Alte Holzkisten und Regenrinnen, ausrangierte Blumentöpfe und sogar Einkaufstüten finden als Pflanzkübel neue Verwendung: Ein umfunktioniertes Fass aus dem Chemieunterricht und einige Gartenschläuche ermöglichen die Bewässerung. Beim "Urban Gardening"-Projekt am Schwabacher Wolfram-von-Eschenbach-Gymnasium stehen Re- und Upcycling auf dem Programm. Die Ethikklasse der zehnten Jahrgangsstufe will ihre Schule ein Stückchen grüner machen. "Warum sollte ich meinen Schülern das Thema Wirtschaftsethik nur theoretisch beibringen, wenn sie doch viel mehr durch die Praxis lernen können?", sagt Lehrerin Katharina Bluhme.

Damit ihr Engagement auch Früchte trägt, erhalten die Schüler praktische Tipps von einem Mann vom Fach. "Am besten baut ihr schnellwachsende Pflanzen wie Erdbeeren, Salat oder Kräuter an", erklärt Heino Schwarz den Jugendlichen im Klassenzimmer. Der erfahrene Gärtnermeister und Florist aus Schwabach kennt sich auch mit der Geschichte dieser besonderen Form der Landwirtschaft aus - nicht im Gewächshaus oder auf dem Acker, sondern mitten im Wohngebiet.

Wie das Urban Gardening in Kuba entstand

"Die Wurzeln des 'Urban Gardening' liegen in der Karibik", erklärt der Mann mit dem grünen Daumen: "Vor mehr als zwanzig Jahren entstand in Kuba die städtische Landwirtschaft." Mit dem Zerfall der Sowjetunion - dem wichtigsten Unterstützer des Inselstaats - brach Anfang der 1990er Jahre die Ölversorgung des Landes ein. "Die Wirtschaftskrise hat zu Engpässen in der Lebensmittelversorgung geführt", berichtet Schwarz. "Ohne Erdöl konnten keine Erntefahrzeuge betrieben werden, auch Pestizide und Düngemittel wurden knapp. Die maschinelle Landwirtschaft war am Boden."

Als Antwort auf die katastrophale Versorgungslage habe die sozialistische Regierung Kubas die urbane Landwirtschaft per Gesetz angeordnet. "Um das Überleben auch ohne große Nutzfahrzeuge und Maschinen zu sichern, hat man versucht, jede irgendwie geeignete Fläche für den Anbau zu nutzen", sagt Schwarz. "Egal ob auf Mauern, Dächern oder dem Balkon - überall haben die Menschen fleißig gepflanzt. Und sie tun es noch heute."
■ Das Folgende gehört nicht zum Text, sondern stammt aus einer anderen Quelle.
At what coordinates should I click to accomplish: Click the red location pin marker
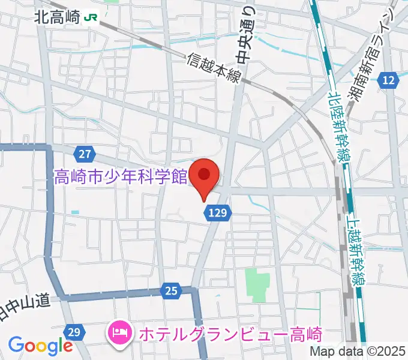(x=204, y=175)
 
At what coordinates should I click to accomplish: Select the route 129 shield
(x=218, y=211)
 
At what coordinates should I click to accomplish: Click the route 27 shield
(x=85, y=154)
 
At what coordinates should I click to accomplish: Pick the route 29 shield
(x=74, y=331)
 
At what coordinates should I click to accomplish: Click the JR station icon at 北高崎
(x=92, y=18)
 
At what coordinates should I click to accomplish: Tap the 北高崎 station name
(x=57, y=18)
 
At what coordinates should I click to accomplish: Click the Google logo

In Kuba leistet das "Urban Gardening" nach wie vor einen wichtigen Beitrag zur Lebensmittelversorgung. Geringe Kosten, hoher Ertrag. Laut dem deutschen Bundeszentrum für Ernährung (BZfE) erzeugt der urbane Gartenbau heute zwei Drittel des in der Hauptstadt Havanna konsumierten Gemüses.

Wie sich Urban Gardening in der Welt verbreitete

Was sich in Kuba aus der Not heraus entwickelte, ist mittlerweile weltweit verbreitet. Das Notfallkonzept wurde zum Trend auch in den europäischen Staaten. Der Trend zur Bewegung. "'Urban Gardening' ist heute ein breitgefächerter Begriff", betont Gärtner Schwarz.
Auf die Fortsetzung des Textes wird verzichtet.